### 学習用文章
粘膜投与型ワクチン
COVID-19やインフルエンザなどの呼吸器感染症は、新型コロナウイルスやインフルエンザウイルスなどの病原体が、鼻や喉の粘膜から体内に侵入することで感染・発症します。
これらの呼吸器感染症の予防においては、鼻や喉の粘膜部位においてウイルスの感染そのものを防ぐことが重要と考えられています。そのため、感染部位である粘膜で、効果的に免疫を誘導するワクチンとして経鼻ワクチンが注目されています。
経鼻ワクチンは、ワクチン接種時の注射への不安や医療スタッフの負担が軽くなるなどの利点がありますが、噴霧の方法や鼻腔内への投与量の調整など、まだまだ克服すべき課題が多く残されています。SHIONOGIではこのような課題解決に取り組むために、千葉大学病院と共同で「ヒト粘膜ワクチン学部門」を設立し*、臨床および非臨床の両面において大学と連携して効果的な経鼻ワクチンの創製に向けた研究開発を行っています。将来はより簡便な投与方法で、ワクチン接種を行うことが出来る経口ワクチンなどの開発も視野に入れています。

### 提供情報
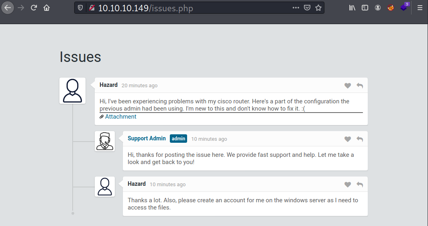The width and height of the screenshot is (428, 226).
Task: Click the Support Admin username
Action: click(147, 138)
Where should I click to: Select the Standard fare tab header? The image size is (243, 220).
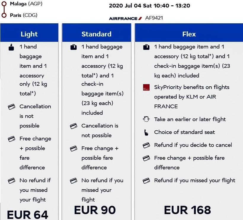pyautogui.click(x=96, y=34)
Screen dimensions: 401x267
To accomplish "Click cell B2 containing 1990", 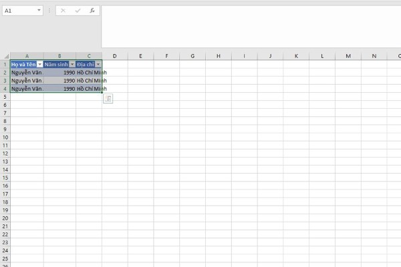I will (60, 72).
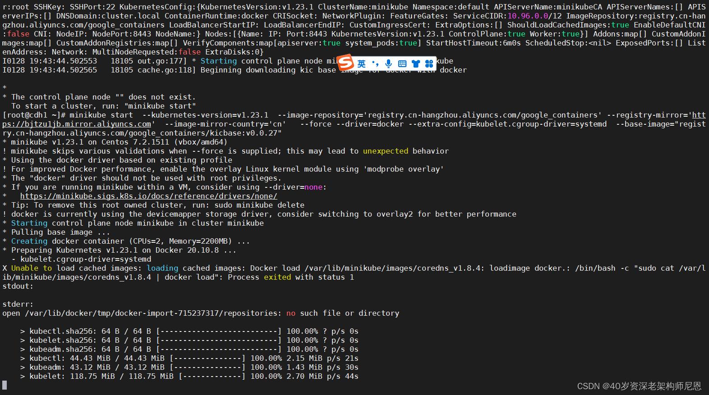This screenshot has width=709, height=395.
Task: Click the CSDN watermark text
Action: (639, 386)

### 課題
粘膜投与型ワクチンについての文章から、「経鼻ワクチンは、ワクチン接種」から「の開発も視野に入れています。」までを一字一句変えずに抜き出せますか。 上の記録は使わなくてかまいません。

### 解答
経鼻ワクチンは、ワクチン接種時の注射への不安や医療スタッフの負担が軽くなるなどの利点がありますが、噴霧の方法や鼻腔内への投与量の調整など、まだまだ克服すべき課題が多く残されています。SHIONOGIではこのような課題解決に取り組むために、千葉大学病院と共同で「ヒト粘膜ワクチン学部門」を設立し*、臨床および非臨床の両面において大学と連携して効果的な経鼻ワクチンの創製に向けた研究開発を行っています。将来はより簡便な投与方法で、ワクチン接種を行うことが出来る経口ワクチンなどの開発も視野に入れています。